High energy electron beam generation of oxidants for the treatment of benzene and toluene in the presence of radical scavengers

• Published in: Water research (Oxford) Vol. 28; no. 5; pp. 1227 - 1237
• Main Authors: Nickelsen, Michael G., Cooper, William J., Lin, Kaijun, Kurucz, Charles N., Waite, Thomas D.
• Format: Journal Article
• Language: English
• Published: Oxford Elsevier Ltd 1994; Elsevier Science
• Subjects: Applied sciences; aqueous electron; benzene; Exact sciences and technology; high energy electron irradiation; hydrogen atom; hydroxyl radical; Pollution; toluene; Wastewaters reuse.

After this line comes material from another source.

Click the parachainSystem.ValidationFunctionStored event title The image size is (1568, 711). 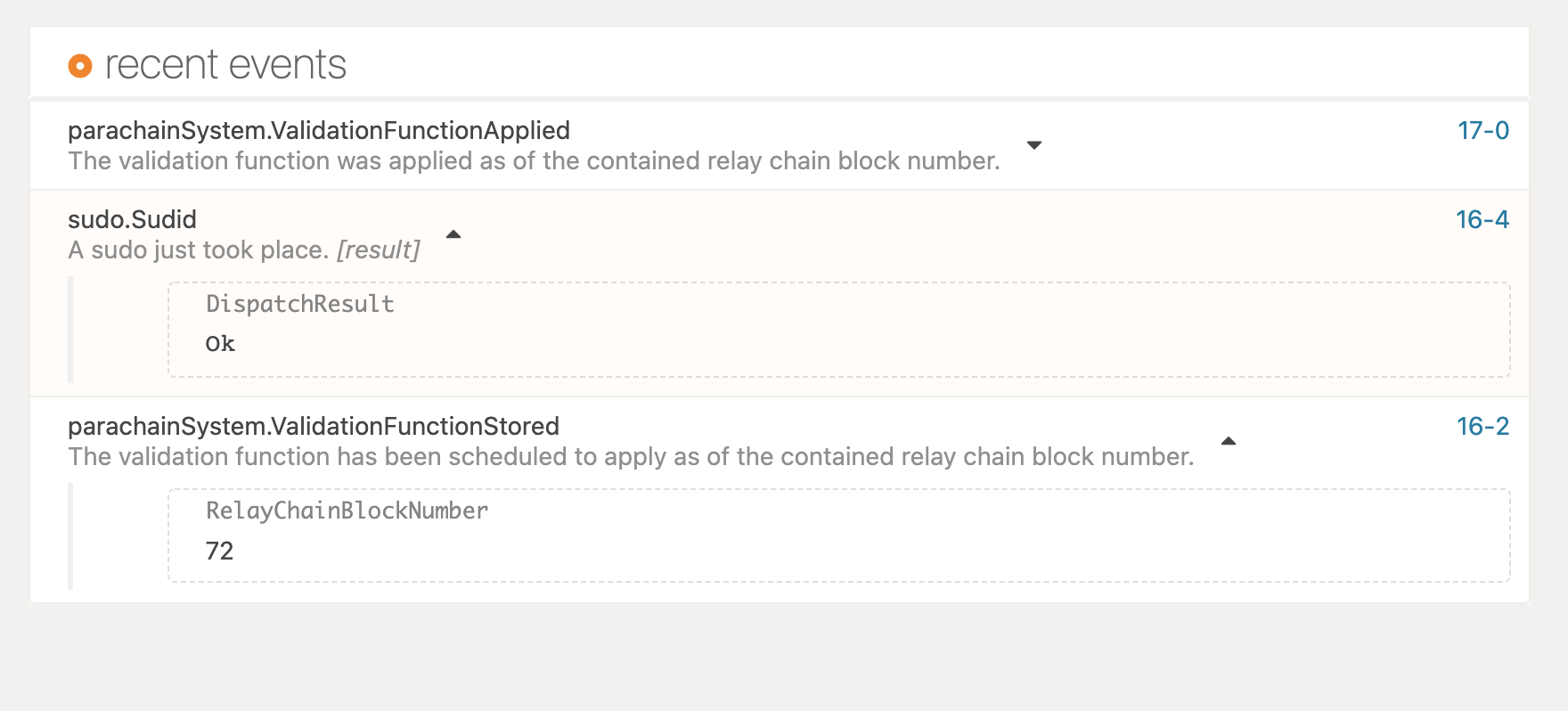pyautogui.click(x=313, y=427)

Miscellaneous; Water treatment and pollution; hydroxyl radical; aqueous electron; toluene; hydrogen atom; high energy electron irradiation; benzene; Water treatment; Medium effect; High energy; Electron irradiation; Inorganic free radical; Benzene; Toluene; pH; Chemical decomposition; Oxidation; Aqueous solution
• ISSN: 0043-1354; 1879-2448
• DOI: 10.1016/0043-1354(94)90211-9

High energy electron beam irradiation of benzene and toluene in aqueous solution results in their destruction and the formation of highly oxidized reaction byproducts. The product distribution depends upon absorbed dose and pH and results from the reaction of benzene and toluene with the hydroxyl radical (OH .), followed by continued oxidation of intermediate by-products. The dose required to remove 99% ( D 0.99) of the benzene from solution, at an initial solute concentration of 17.0 μM (1.3 mg l −1), was 95 krad (0.95 kGy, [OH .] ≈ 2.7 × 10 −4 M). In the presence of a known radical scavenger, i.e. 3.3 mM methanol, a dose of 1510 krad ( 15.1 kGy, [OH .] ≈ 4.2 × 10 −3 M ) was required to achieve the same removal. Toluene showed greater removal, in the absence of methanol, than benzene under similar experimental conditions. The D 0.99 required to destroy an initial toluene concentration of 47.7 μM (4.4 mg l −1) was 165 krad (1.65 kGy, [OH .] ≈ 4.6 × 10 −4 M), whereas the D 0.99 for an initial toluene concentration of 16.4 μM (1.5 mg l −1), in the presence of 3.3 mM methanol, was 2074 krad (20.7 kGy, [OH .] ≈ 5.8 × 10 −3 M).